▶ [Esercizi da svolgere]:
(a) Secondo il testo sul Maestro Segreto, da quali due parole latine è formato il verbo intelligĕre?
(b) Completa il testo sul Maestro Segreto scrivendo la parte che segue la sua ultima frase.

IL MAESTRO SEGRETO E IL PENSIERO PENSANTE IN CAMMINO

Lug 11, 2025 | MASSONERIA, RITO

di Silvano Danesi

Nel rituale di 1° (4°) grado del Rito scozzese antico e accettato si legge che “una sola forza è costante: il lavoro dell’intelligenza”.

L’intelligenza è il punto focale di questo grado che, di fatto, inizia il percorso del Rito scozzese, essendo i primi tre gradi relativi alla Massoneria in senso proprio. Massoneria sulla quale si sono, successivamente, innestati i riti.

I riti, per usare un’immagine, sono come gli innesti arborei, derivanti da una tecnica di moltiplicazione vegetativa che consiste nell’unire parti di due piante differenti (portainnesto e marza) per creare un unico individuo, il quale può anche dare ottimi risultati, ma non elimina la sua origine derivante da due elementi distinti.

L’etimologia della parola “intelligenza” deriva dal latino intelligentia, a sua volta originata dal verbo intelligĕre, che significa “comprendere” o “capire”. Questo verbo è formato da intus (“dentro”) e legĕre (“cogliere, raccogliere, leggere”), suggerendo quindi una capacità di “leggere dentro” o di “vedere in profondità”.

Il termine latino legĕre ha un significato ampio che include “comprendere”, “raccogliere idee e informazioni”. Pertanto, “intelligenza” può essere letteralmente interpretata come la capacità di penetrare a fondo le cose, di coglierne il significato profondo e di distinguere e selezionare le informazioni.

Alcune interpretazioni alternative suggeriscono la composizione di inter (“tra”) e lègere (“scegliere”), il che porterebbe al significato di “scegliere tra” o “cogliere collegamenti tra le cose”.

L’intelligenza, pertanto, ha in sé sia la razionalità, sia l’intuizione, la conoscenza diretta e immediata di una verità, che si manifesta allo spirito senza bisogno di ricorrere al ragionamento.

Il termine intuizione deriva dal latino intueor, composto da in = «dentro», + tueor = «guardare», cioè «entrar dentro con lo sguardo».

È importante soffermarci sul termine sguardo, in quanto implica un “vedere”, un “vigilare”, ossia uno stare sveglio in osservazione (l’occhio raggiante non è a caso un simbolo significativo del grado).

▶ [Dati forniti]:
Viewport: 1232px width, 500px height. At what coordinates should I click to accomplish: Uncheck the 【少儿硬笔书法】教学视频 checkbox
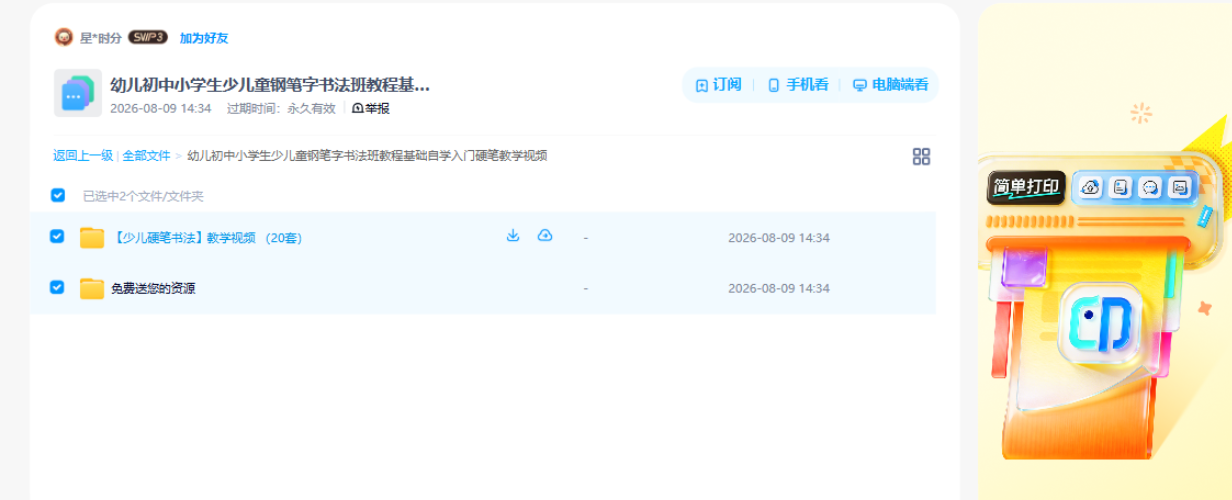pyautogui.click(x=57, y=236)
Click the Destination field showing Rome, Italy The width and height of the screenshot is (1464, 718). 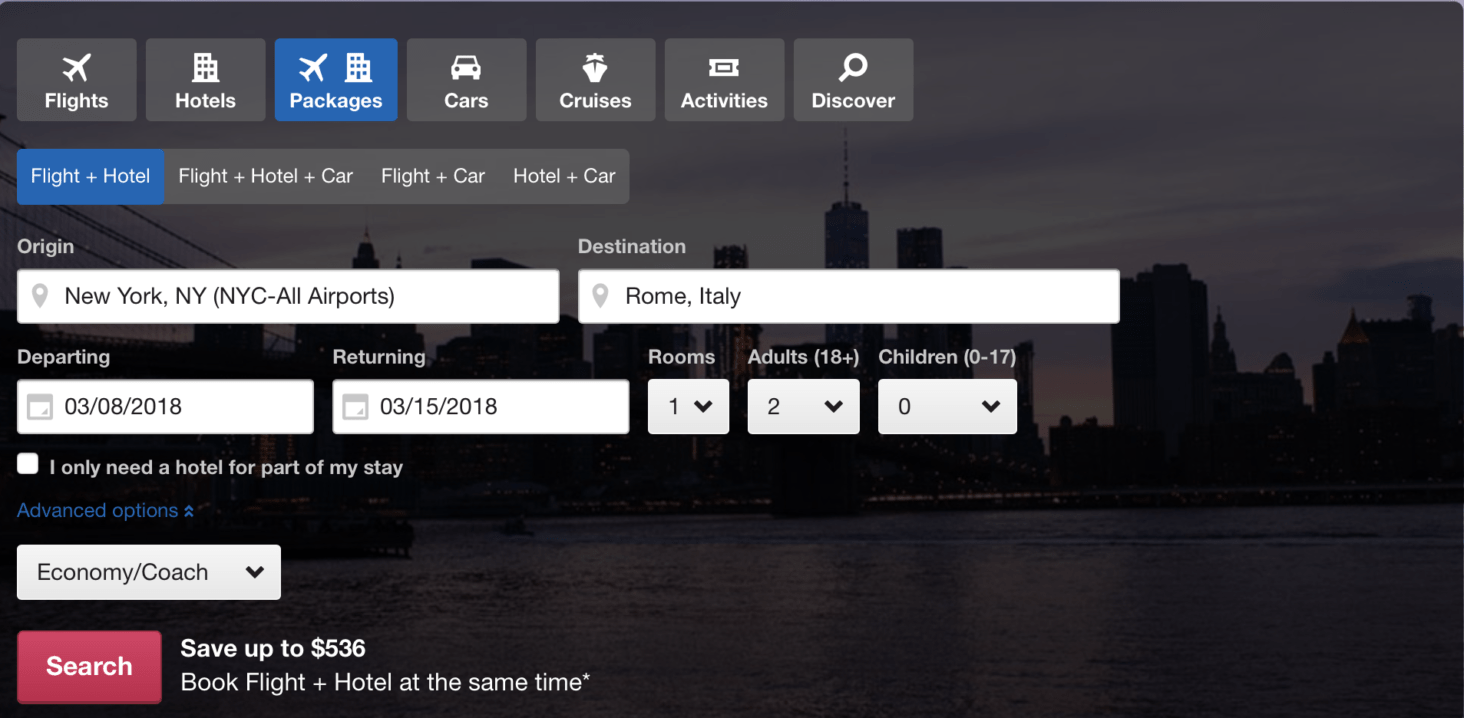[x=849, y=296]
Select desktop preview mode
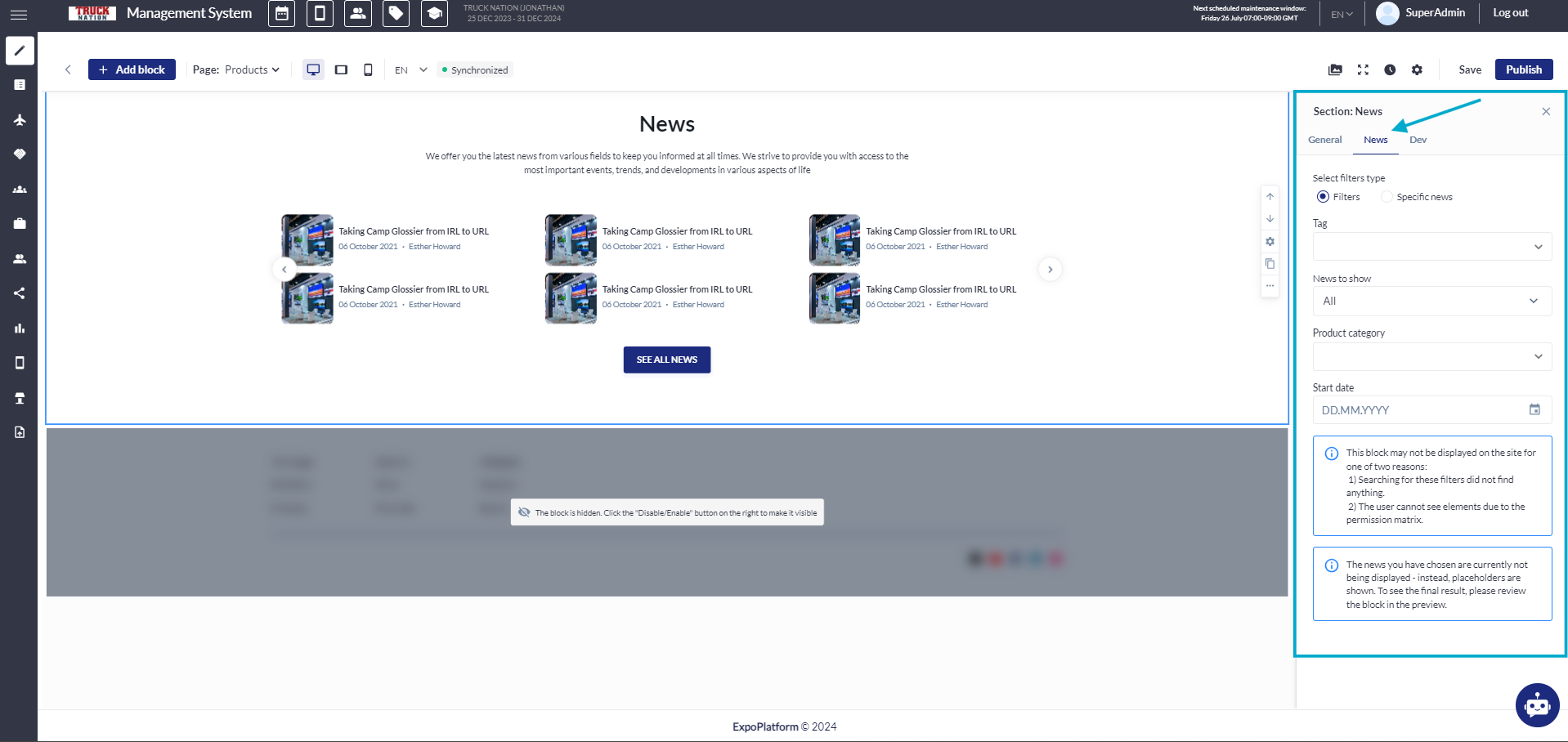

▶ [Risposte fornite]:
(a) Da intus («dentro») e legĕre («cogliere, raccogliere, leggere»).

(b)
Se dal latino passiamo al greco, il termine più appropriato per “intelligenza” in greco antico, specialmente in ambito filosofico, è νοῦς (nous), che indica intelletto, mente e ragione.

Da Omero in poi, il νοῦς si riferisce alla facoltà di comprendere, sia un evento che le intenzioni di qualcuno, quindi l’intelletto stesso. Anassagora, ad esempio, lo definì come la divina ragione universale che ordina il mondo a partire dal caos. Altri concetti che toccano aspetti dell’intelligenza includono: Sophía (σοφία), sapienza, conoscenza; Phronesis (φρόνησις), prudenza, saggezza pratica; Metis (μῆτις): astuzia, ingegno pratico, capacità di adattamento e di risolvere problemi con intelligenza (quella di Ulisse) e, infine Logos (λόγος): ragione, discorso, parola, ma anche principio razionale e relazionale del cosmo.

Nell’antico Egitto, il concetto di “intelligenza” non aveva un termine unico e diretto, ma era associato a diverse parole e idee, spesso legate alla saggezza, alla conoscenza e alla capacità di giudizio. Uno dei termini più rilevanti era “sia” (𓊵), che si riferiva alla percezione, alla comprensione e alla capacità di discernimento. “Sia” era considerato un dono divino, spesso associato a Thoth, neter della conoscenza. Un altro concetto correlato era “rekh” (𓍯𓎡𓄿), che indicava il sapere o la conoscenza acquisita, spesso in un contesto pratico o intellettuale. Inoltre, il cuore (“ib”, 𓄣) era visto come la sede dell’intelligenza, del pensiero e della volontà, poiché gli Egizi credevano che il cuore fosse il centro della mente e delle emozioni.

In sintesi, l’intelligenza era espressa attraverso concetti come “sia” (comprensione divina) e “rekh” (conoscenza), con il cuore come fulcro del pensiero.

La parola per “intelligenza” in sanscrito è बुद्धि (pronunciata buddhi). Il concetto di buddhi in sanscrito deriva dalla radice verbale budh, che significa “risvegliare”, “conoscere” o “percepire”. È comunemente tradotto come “intelligenza”, “intelletto” o “discernimento”, ma il suo significato va oltre la mera capacità cognitiva, assumendo una dimensione spirituale e metafisica, specialmente nei contesti vedantici, yogici e della Bhagavad Gita.

Buddhi è considerata la facoltà mentale più elevata, responsabile del discernimento, della comprensione, della ragione e della capacità di prendere decisioni consapevoli. È distinta da manas (la mente inferiore, associata a pensieri, emozioni e percezioni sensoriali) perché buddhi opera a un livello più profondo, analizzando e distinguendo tra ciò che è reale e ciò che è illusorio.

Nella filosofia yoga e nel Vedanta, buddhi è la capacità di discriminare tra il vero e il falso, l’eterno e il transitorio. È lo strumento che permette di superare maya (l’illusione) e di avvicinarsi alla realizzazione del Sé (Atman) o della verità ultima.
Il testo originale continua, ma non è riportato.